Partager la joie élargie
Jusqu’à m’admettre dans leur rang
De ceux couronnant une orgie
Sans la fève ni le hareng

Aussi je tends avec le rire
– Ecume sur ce vin dispos –
Qui ne saurait se circonscrire
Entre la lèvre et les pipeaux

A vous dont le regard me coupe
La louange haut notre Coupe

shmall – octo

Ce me va hormis l’y taire — 1895 (1)

Mallarmé in La Revue Blanche

Petit Air
(guerrier)

Ce me va hormis l’y taire
Que je sente du foyer
Un pantalon militaire
A ma jambe rougeoyer

L’invasion je la guette
Avec le vierge courroux
Tout juste de la baguette
Au gant blanc des tourlourous

Nue ou d’écorce tenace
Pas pour battre le Teuton
Mais comme une autre menace
A la fin que me veut-on

De trancher ras cette ortie
Folle de la sympathie

shmall – 7s

Un rayon délicat vient caresser la terre, — 1894 (19)
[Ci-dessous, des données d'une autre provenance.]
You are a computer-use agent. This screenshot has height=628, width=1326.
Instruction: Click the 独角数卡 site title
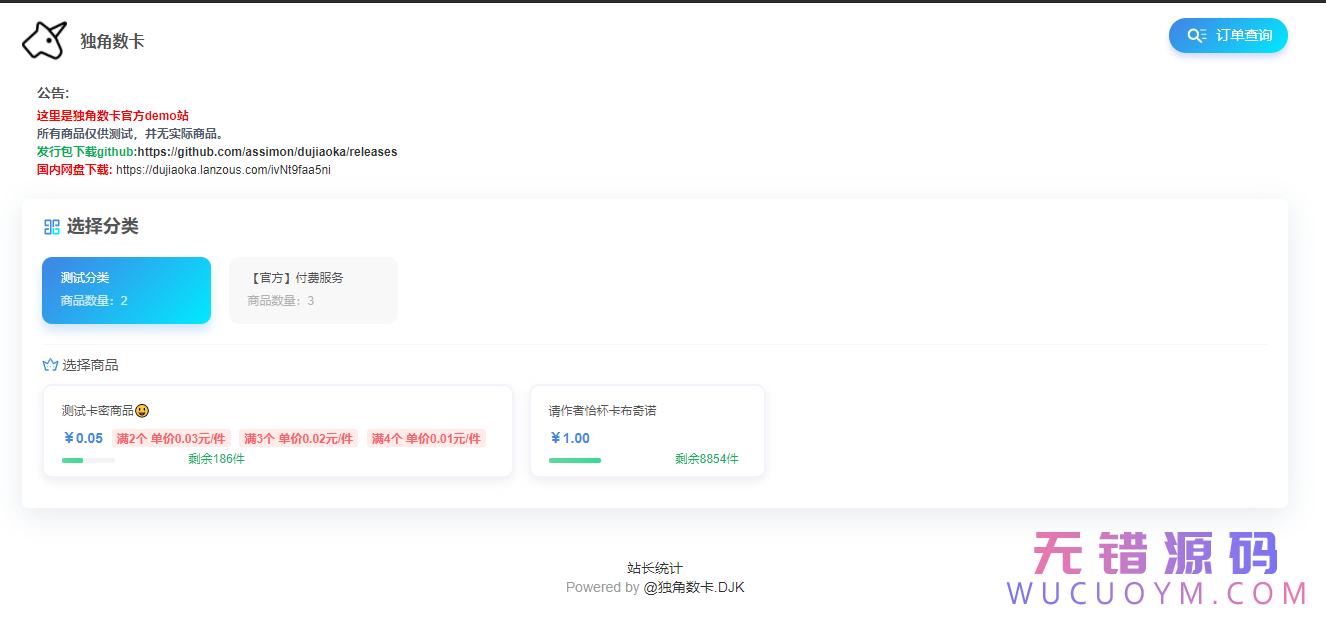[x=112, y=41]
Louise Abbéma in l’Art et la mode

NUIT JAPONAISE, ÉVENTAIL

Un rayon délicat vient caresser la terre,
Le fin croissant du soir dans le ciel violet,
Baigne de la pâleur de son tremblant reflet,
Les îles de Yedo, et la mer qui s’éclaire.

Un parfum très subtil monte avec volupté
Des pâlissants iris et des pivoines roses,
Quel mystère charmant enveloppe les choses
En l’exquise douceur des belles nuits d’été!

Tout repose et se tait. Sous les brises très molles,
Les Pavots endormeurs effeuillent leurs corolles
Qu’un souffle tendre et frais entraîne en voltigeant.

Sur les bateaux légers aux frissonnantes voiles,
La blonde Séléné fait pleuvoir des étoiles,
Et le Japon s’endort en un rêve d’argent.